The first ring enlargement of 1c to give a 1-azabicyclo[2.1.1]hexane (4a) was achieved by the treatment of 1c with the extremely electron deficient dimethyl 2,3-dicyanofumarate ((E)-5a).11 The analysis of the crude product showed that the reaction led to a mixture of cis- and trans-4a in a ratio of 1:3 (Scheme 2). The same ratio of the ring-enlarged products was obtained starting with 1c and dimethyl 2,3-dicyanomaleate ((Z)-5a).
In the previous paper, we proposed that the reactions occur stepwise via the zwitterionic intermediate 6c, which lives long enough to undergo rotation about the C(2),C(3)-bond of the former olefinic component. The subsequent 1,5-ring closure results in the formation of the same mixture of cis- and trans-4a starting either from (E)- or (Z)-5a.
To get more insight into the mechanism of this unprecedented ring enlargement, reactions of differently substituted 1-azabicyclo[1.1.0]butanes (1) with (E)-5a in the presence of methanol as a trapping reagent were studied.

RESULTS AND DISCUSSION
For the present study, three different 1-azabicyclo[1.1.0]butanes were used, i.e., 1b, 1c, and 2,2-dimethyl-3-phenyl-1-azabicyclo[1.1.0]butane (1d). Along with the dimethyl ester (E)-5a, the corresponding diethyl and diisopropyl esters ((E)-5b) and ((E)-5c) were also applied.
Analogously to 5a, the reactions of 1c with (E)-5b and (E)-5c were carried out in CH2Cl2 at room temperature. After ca. 15 h, using equimolar amounts of reagents, complete conversion of 1c was confirmed by 1H-NMR spectroscopy. Chromatographic separation of the crude mixtures gave the expected stereoisomers of 1-azabicyclo[2.1.1]hexane 4b and 4c, respectively, in fair yields (Scheme 3). In both cases, the ratio of cis- to trans-adduct was established as ca. 2:3 after chromatographic workup.

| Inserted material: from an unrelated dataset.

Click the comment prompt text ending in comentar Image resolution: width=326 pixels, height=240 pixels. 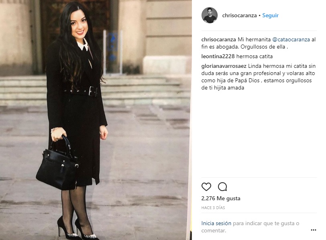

In the case of 4c, the structure of the crystalline product isolated from the less polar fraction (minor isomer), was established by X-ray crystallography as cis-4c (Figure 1).
For comparison, the reactions of (E)-5a with 1b and 1d were carried out with the aim of testing the influence of the substitution pattern of 1. In both cases, the 1H-NMR spectra of the crude products confirmed the absence of starting compounds 1b or 1d, and the formation of a complex mixture of polymeric products was very likely. Attempted chromatographic separations of the products, using preparative plates coated with silica, failed.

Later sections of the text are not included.